Note: I was heavily involved in the design of iOS 9 and 3D touch. This article does not reflect any ideas or decisions during the creation of 3D touch. It is simply observations I’ve had while using this feature the past six months.

Count the Taps


Lets take a look at the various shortcuts offered by this feature. First we have our input shortcuts, these take you directly to a screen inside an app to input content or create and element. Heres Twitter’s ‘New Tweet’ action:

standard tap navigation
quick action

The previous way takes 2 taps to get to the new tweet page. Utilizing Quick Actions, it now cuts that down to… 2


Not avery successful shortcut. Lets check out creating a new event in Calendar.

standard tap navigation
quick action

Same story. Now lets look at at a location shortcut, this button takes you to a specific page of the app:

standard tap navigation
quick action

TED, along with many others, simply move their bottom navigation to the Quick Actions. It just feels like they forced these options in to adopt Apple’s new feature. Let take a look at one last example, starting a timer:

standard tap navigation
quick action

Success! The user now avoids navigating though the app and starts a timer with one less tap.


There are only a few cases where Quick Actions are quicker than the traditional route:

  • One is when the app uses a hidden menu. This requires the user to use an extra tap to expose the menu with the non-3D Touch route.


  • Another is when you come back to a page deep within an app. If your last location in the Facebook app is Settings, you are required to go back to the News Feed, then the new status button.


  • Last up are events like the stop watch activation. This is a deep shortcut that saves the user one tap.

However, the most of the time, these actions still require the same amount of taps as simply launching the app itself and navigating to the appropriate location.


The shortcut is no longer a shortcut, just an alternate route

Is it Actually Useful?


If we just count taps it seems like there is no harm done, just another way to get to the same place. But its not just about the math. Neutral shortcuts are killing this feature.


Why? A couple reasons.


First, users have to remember which apps have this shortcut feature available. Over half of my third party apps are currently without this feature, and 6 of Apples native apps do not have built-in shortcuts. This is not a universal action. Users are less likely to try this shortcut when it only works half the time, eventually abandoning the feature.

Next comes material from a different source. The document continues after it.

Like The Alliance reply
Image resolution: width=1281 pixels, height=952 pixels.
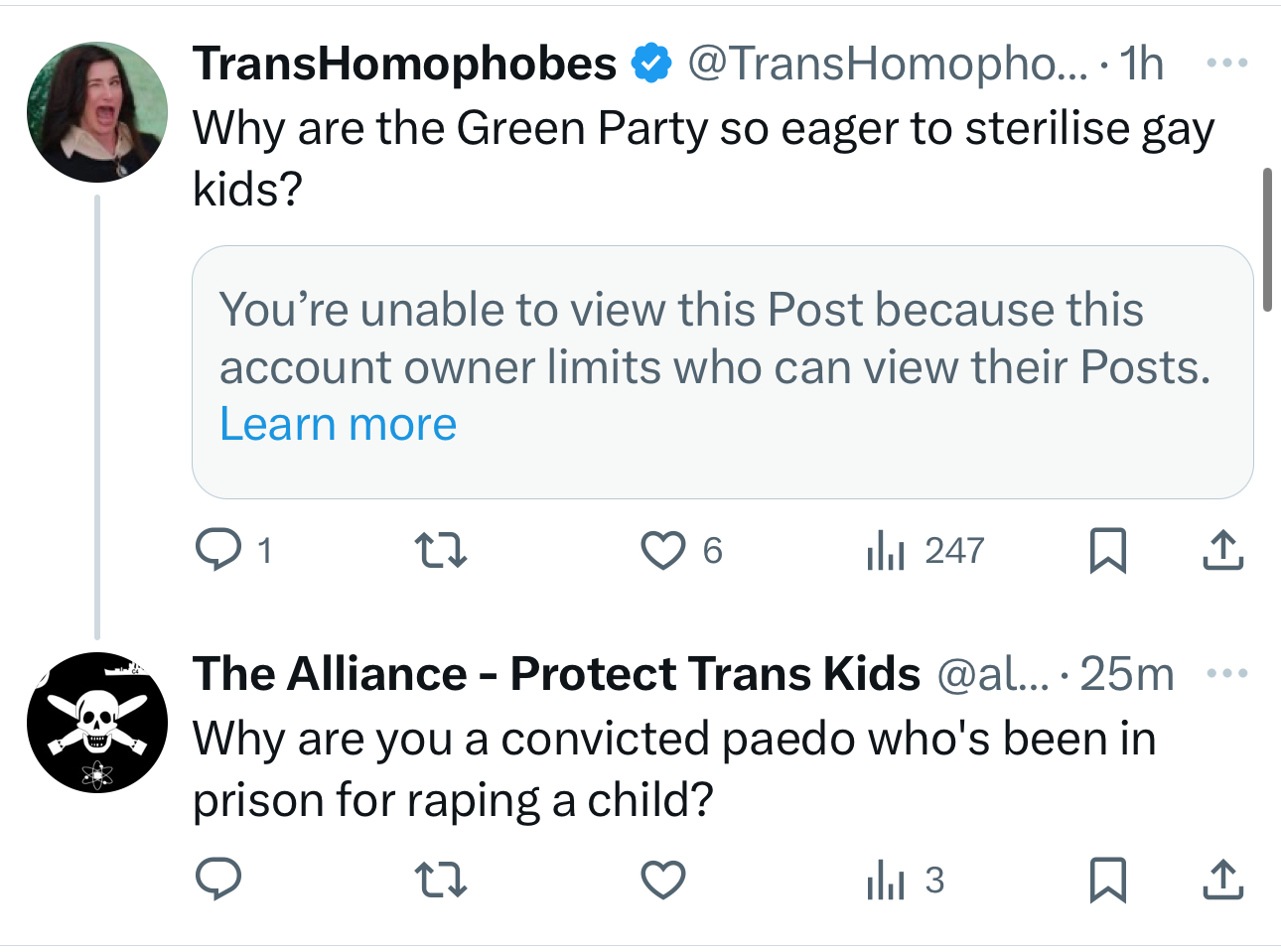pyautogui.click(x=663, y=880)
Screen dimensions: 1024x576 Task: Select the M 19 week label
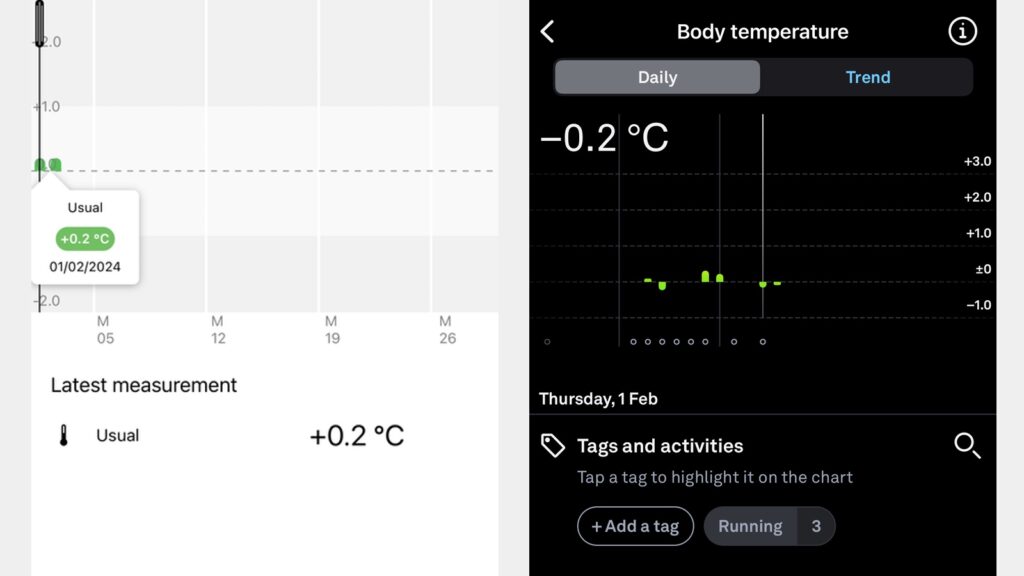(332, 330)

Second, a user has to press with force to pop up this menu. This takes more effort than a traditional tap, and requires them to alternate between gestures.

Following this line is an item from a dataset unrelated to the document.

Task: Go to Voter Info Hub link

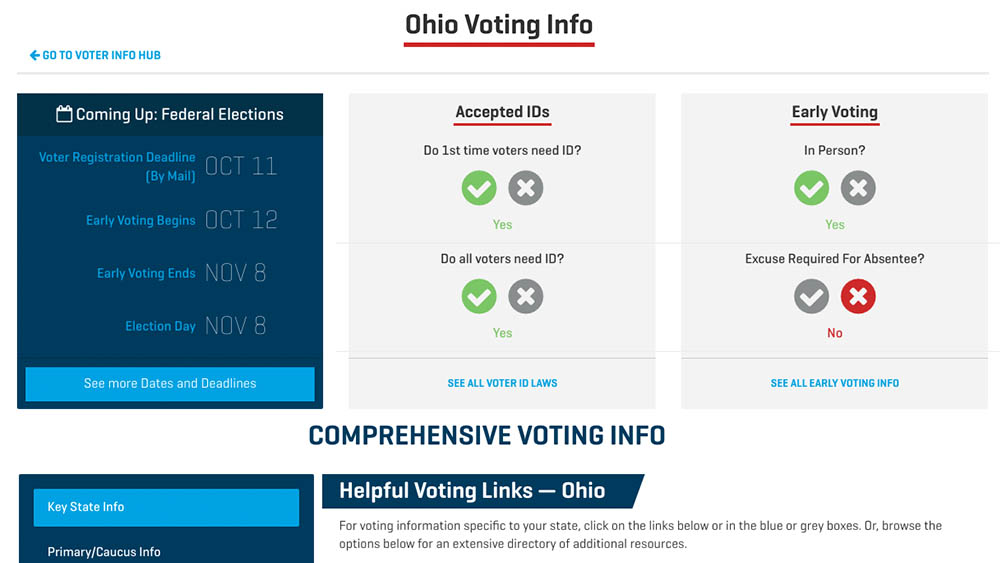Action: point(101,55)
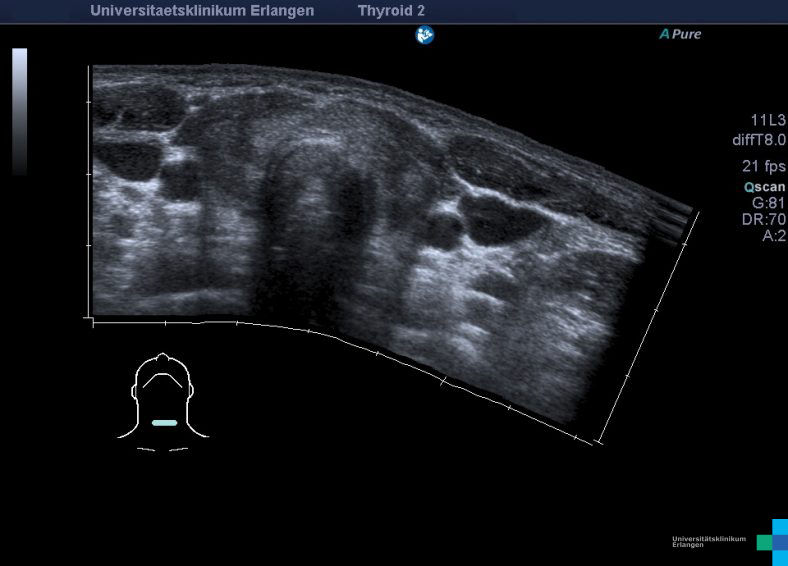Viewport: 788px width, 566px height.
Task: Click the Universitaetsklinikum Erlangen header text
Action: pos(202,11)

Third, Limited actions. Apps can only have 4 shortcuts, and the user has no way of knowing what they are. If they wanted something other than the four shortcuts provided by the designer, they are out of luck and have to turn back around.


The only upside I can see to this action is having a cleaner list based layout. The user doesn’t have to look around the layout of the app for the next step. A limited benefit, but still one.

Think About the Whole Story


We’ve identified that Quick Actions are only mildly successful. Location shortcuts aren’t really useful, but some input shortcuts are handy. Lets focus on this. Can this feature be modified to a fully formed feature?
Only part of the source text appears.